DOCUMENT SECTION

--- --- ---

João Fersura

Personal information
- Full name: João Gabriel Fersura Feu
- Date of birth: 20 April 2005 (age 21)
- Place of birth: Nova Friburgo, Brazil
- Height: 1.80 m (5 ft 11 in)
- Position: Winger

Team information
- Current team: Ibiza (on loan from Betis Deportivo)
- Number: 22

Youth career
- Fábrica de Craques

Senior career*
- Years: Team / Apps / (Gls)
- 2022: Dimensão Saúde / 0 / (0)
- 2022: Grêmio Prudente / 0 / (0)
- 2023: FF Sport / 0 / (0)
- 2023–2024: Porto-PE / 9 / (1)
- 2024–: Betis Deportivo / 21 / (0)
- 2025–: → Ibiza (loan) / 4 / (0)

= João Fersura =

Brazilian footballer (born 2005)

João Gabriel Fersura Feu (born 20 April 2005) is a Brazilian footballer who plays as a winger for Spanish Primera Federación club Ibiza on loan from Betis Deportivo.

==Club career==
Born in Nova Friburgo in Brazil, Fersura moved to Caruaru at the age of fifteen to pursue a career in professional football. Here he joined social project club Fábrica de Craques, before spending time with a number of lower division Brazilian clubs.

--- --- ---

Dataset rows
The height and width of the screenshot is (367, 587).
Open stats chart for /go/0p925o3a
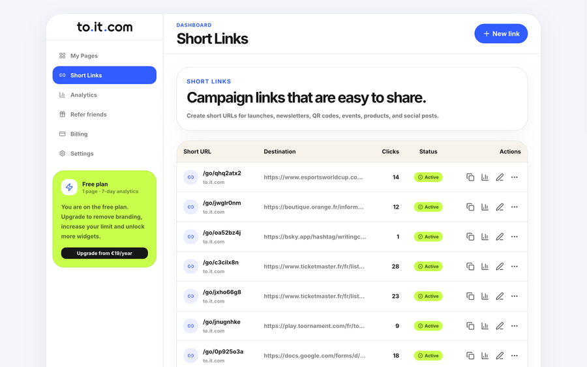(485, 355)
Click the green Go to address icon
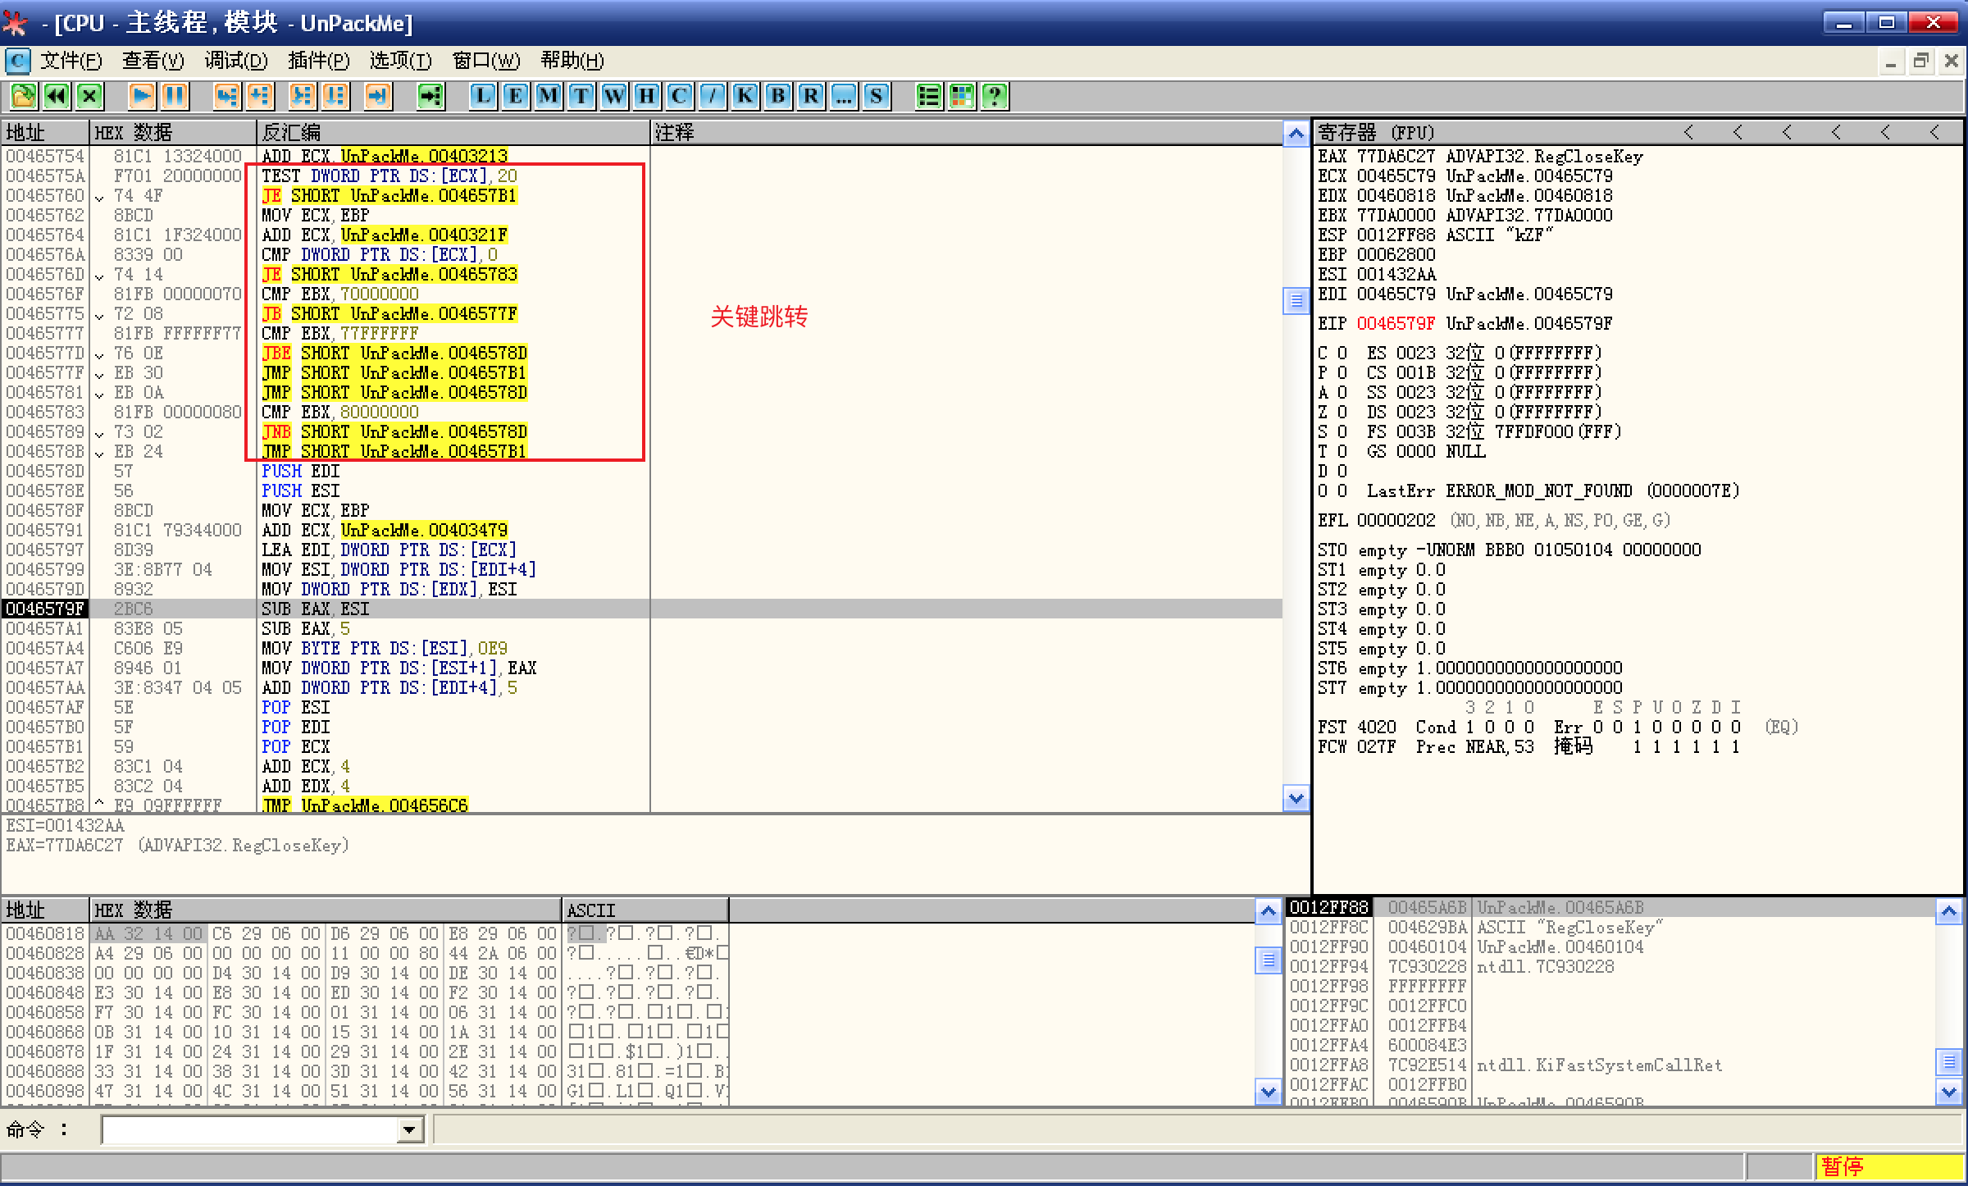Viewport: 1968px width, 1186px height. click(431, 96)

--- --- ---

OBJECTIVE
According to the João Fersura profile, which club did he join after moving to Caruaru at the age of fifteen?

ANSWER TO THIS EXERCISE
Fábrica de Craques, a social project club.